À titre d'exemple uniquement.
L'affaire est rouverte.
Sous la pression juridique, de nouvelles failles sont apparues :

Des dossiers médicaux avaient été falsifiés.
Un témoin clé a modifié sa déclaration.
Et un nom important a commencé à circuler :
Julian Kessler.

Un homme influent.

Relations.

Et quelque chose à perdre.

La justice n'est pas rapide, mais elle finit par avancer.
Quelques semaines plus tard, le tribunal a officiellement accordé :

Un nouveau procès.
Libération provisoire sous stricte surveillance.
Carter est sorti du palais de justice – pas libre, pas encore –

Mais elle n'est plus ensevelie sous un mensonge.

Des retrouvailles d'un autre genre.
Des mois plus tard, par un matin paisible, Kira se tenait sur un petit porche.

Elle tenait le bébé.

Carter se tenait en face d'elle.

Pas de gardes.

Pas de chaînes.

Pas de tic-tac d'horloge.

Elle hésita… puis plaça l’enfant dans ses bras.

Cette fois, ses mains ne tremblaient pas.

« Hé, gamin », dit-il doucement.

« Je suis ton père. »

Les larmes coulaient librement maintenant.

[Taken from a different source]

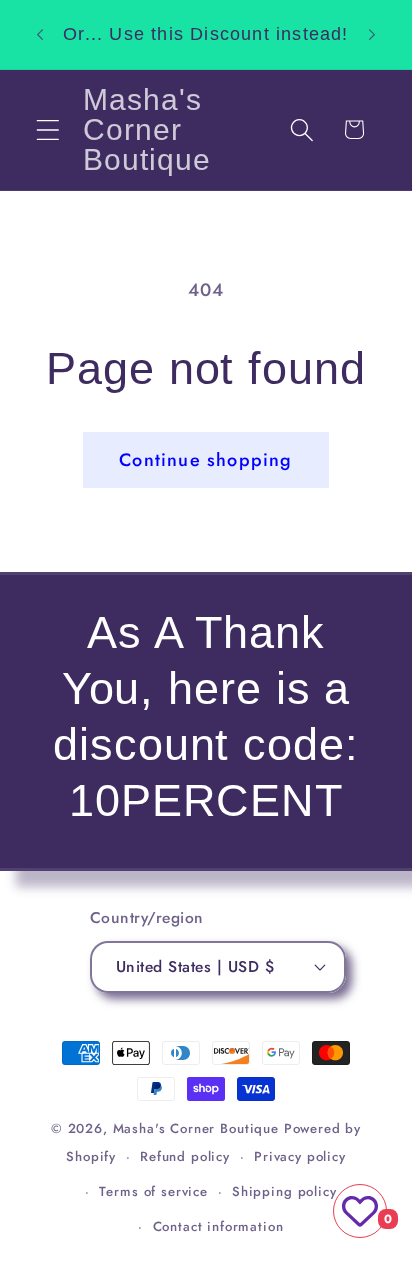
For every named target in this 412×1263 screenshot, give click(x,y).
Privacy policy (300, 1156)
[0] (360, 1211)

« Je suis en retard, » murmura-t-il, « mais je suis là. »

Ce qui a vraiment tout changé :
ce n’était pas une confession dramatique.
Ce n’était pas un discours héroïque.

C'était quelque chose de bien plus simple.

Un bébé qui pleure dans les bras de son père – obligeant tous les présents à cesser de faire semblant de connaître déjà la vérité.